The Inevitable March of Techno-Anarchy

Techno Anarchy

Techno-anarchism has existed for a long time, popularly imagined in books and movies in various (often unrealistic) forms. Traditionally more of a political practice than a belief, it is focused on utilizing technology to advance freedom, occasionally by active means such as hacktivism, but usually via peaceful methods such as Bitcoin.

Guiding many of its practitioners, however, is a general theory about the innate nature of technology itself. While other anarchists are concerned about the degree to which technology is controlling our lives, these techno-anarchists understand that technology not only can promote freedom, but that it tends to do so. It is a powerful force in our society, and the effects can clearly be seen throughout history.

In History

Initially, technology had the opposite effect. The discovery of agriculture caused hunter-gatherers to organize into permanent settlements, and as populations grew (beyond what’s known as Dunbar’s Number), formal rules became required to manage them. Further technological advances saw these villages develop into city-states, then nations, and eventually empires as the world grew gradually smaller.

Technology would inevitably turn against the tyrants, however. As noted by many prominent political scientists such as Fareed Zakaria, a successful dictatorship is its own undoing. As standards of living improve and the population grows more educated, they will become both more capable and more desirous of autonomy, as well as supportive of individual liberty. South Korea, once ruled by a military junta, is a perfect example of how this can lead to a successful democratic transition that respects human rights.

Unfortunately, democracy has many limitations. The representative structure we’re familiar with (as opposed to direct voting by everyone on all issues) was chosen not just due to distrust in the general public, but for simple logistical reasons: there was no way to get everybody in an entire country together in one room.

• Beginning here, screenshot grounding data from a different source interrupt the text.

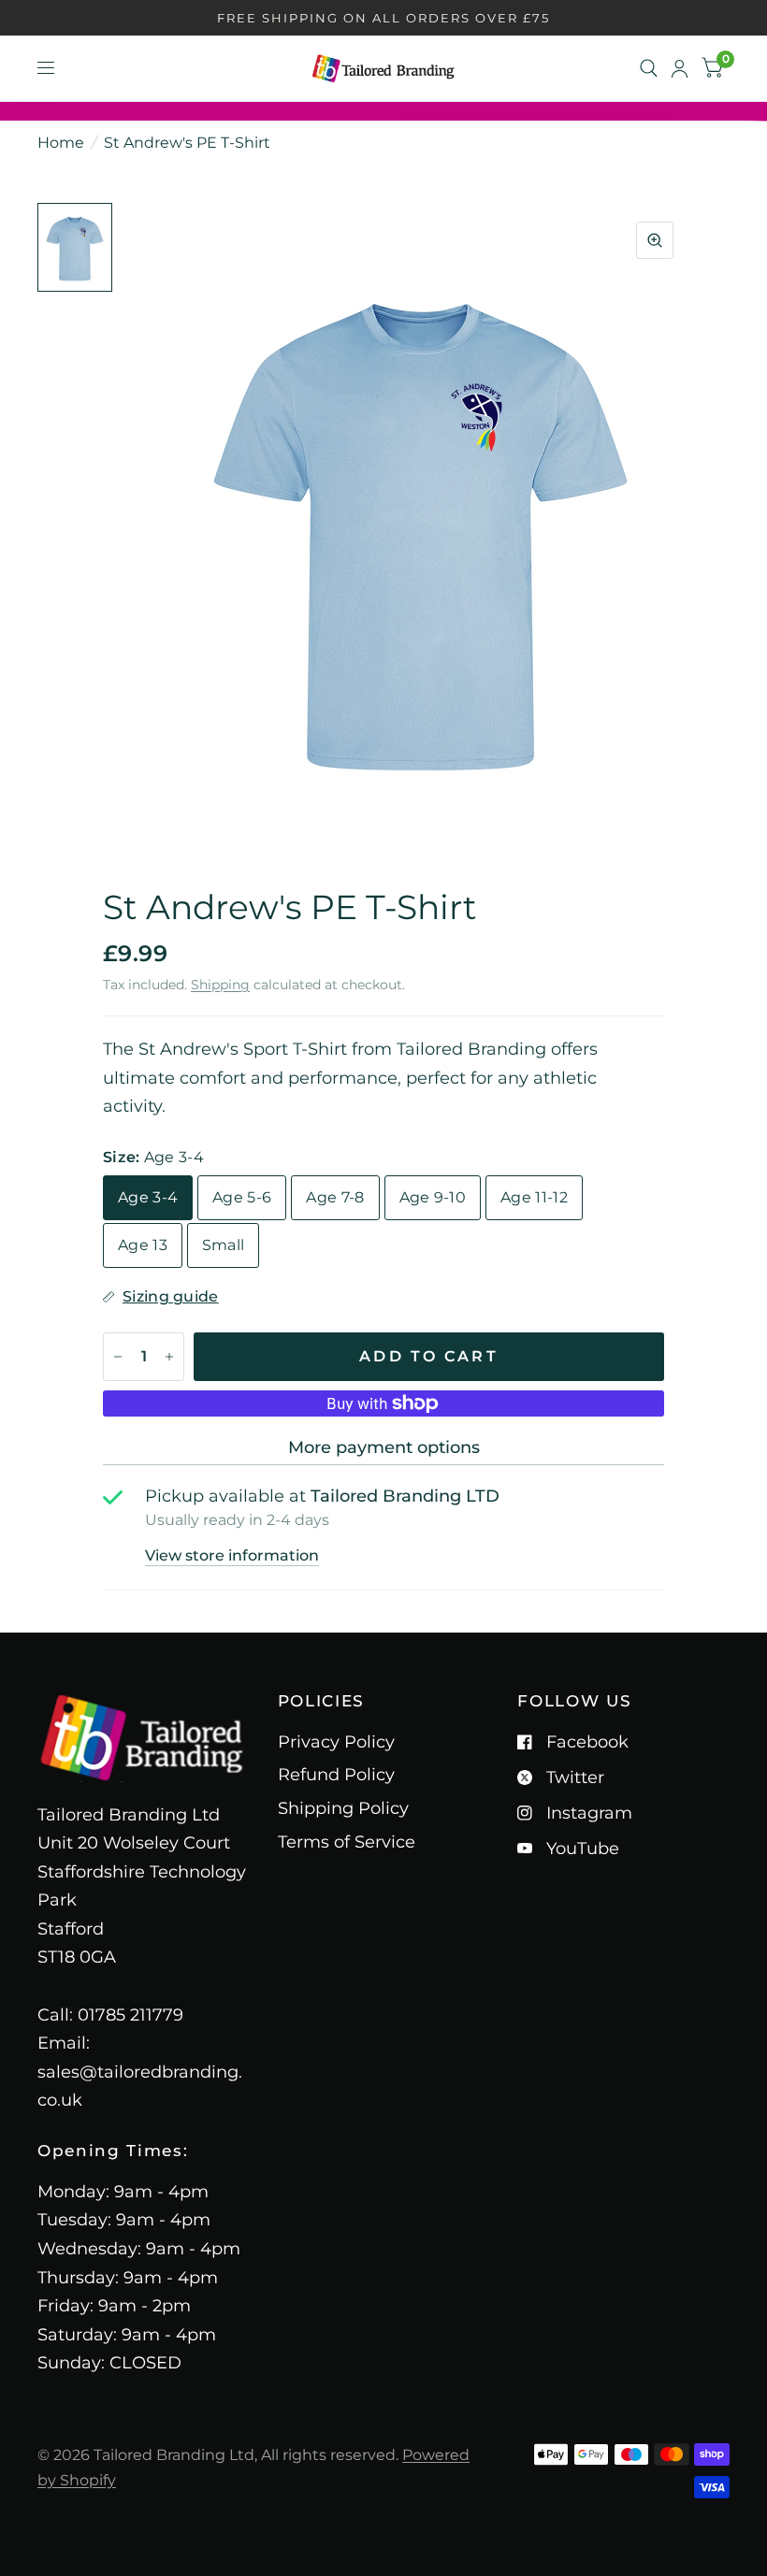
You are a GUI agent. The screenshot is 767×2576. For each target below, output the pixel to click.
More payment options (384, 1447)
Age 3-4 (148, 1197)
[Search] (648, 68)
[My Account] (679, 68)
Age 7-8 (335, 1197)
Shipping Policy (343, 1808)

Basically, insufficient transportation and communications technology created a legacy that still holds on, today.

Technological setbacks have hampered the free market, as well. Key infrastructure networks such as the power grid, roads, and Internet are centrally controlled and monopolized—either by the state or a corporate conglomerate—because there was no alternative. Laying multiple competing lines in a city block would be a messy nightmare, whereas it is trivially easy to display numerous competing products at a retail store.

The Decentralized Era

Those are problems techno-anarchists have thankfully been working to solve. Why ship by road or rail when you can send goods by delivery drone, instead? We’ll still have to agree on traffic laws, but we’ll be vastly less reliant on the government to maintain crucial infrastructure. The advance of 3D printing will only accelerate this phenomenon as more intricate consumer items become cheaply constructible at home.

The same trend can be seen in many other sectors of the economy. The energy industry is centralized because it has always been assumed that consumers cannot store or create their own supply. Soon, that won’t be the case, as new hyper-efficient solar panels allow people to generate electricity at home. Electricity produced during peak hours can be stored in home batteries like Tesla’s, and any excess can be sold back to the grid.

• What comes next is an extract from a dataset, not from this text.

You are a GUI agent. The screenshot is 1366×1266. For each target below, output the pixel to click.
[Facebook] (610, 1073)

Even more exciting are advances in wireless technology, as the increasing range of wireless routers will gradually lead to the formation of a global meshnet. Currently, most people access the Internet through a router that connects to an ISP, which connects all of its customers via a central hub under its control. Once everyone’s routers are in range of each other, however, your ISP’s services become unnecessary.

Such networks cannot be controlled, and are already being used to promote free speech in oppressive parts of the world. Likewise, peer-to-peer networking is gradually reducing our reliance on central server hosts for the distribution of multimedia content and interacting with one another online. These networks are completely voluntary, devoid of coercion via governments or otherwise.

Blockchain Technology

The real story of techno-anarchy, however, began with Bitcoin. Your bank would like you to believe a lot of things, but the real reason you need them is because you cannot fit your life savings under a mattress (hopefully). There also needs to be some way for new currency units to enter the economy and prevent counterfeiting, so we have to put up with a central banking system.

Or we used to, anyways. With Bitcoin, there is no limit to the amount of wealth you can store with a private key, which is easily kept on any digital device or even pencil and paper. You don’t need a credit or debit card network to send funds, because Bitcoin works peer-to-peer. New coins enter the world via Bitcoin miners, who use math to prevent counterfeiting, instead.

Now the blockchain—the technology underlying Bitcoin—is taking things beyond the financial system. Although it was traditionally just used to record everybody’s BTC balances, the blockchain can actually store all kinds of information, including property titles, equity, advanced financial instruments, and legal contracts that execute automatically.

That means central databases and registries of all kinds are no longer necessary, including those run by the government. In particular, we no longer need courts to interpret the law, nor a bureaucracy to help execute it. Citizens could vote on legislation directly with ease; those who want to live differently may eventually establish new societies in international water and even outer space. Others will form virtual nations like BitNation, hosting parallel services without respect to geographic boundaries.

In fact, there need not be any real government at all. Eventually, jurisdictions will emerge that operate in a state of pure techno-anarchy, obeying only the non-aggression principle (or some variation). This is the basic paradigm of the Internet of Things, wherein all interactions are completely voluntary and transparent. There is no reason humans cannot live the same way, and one day many will.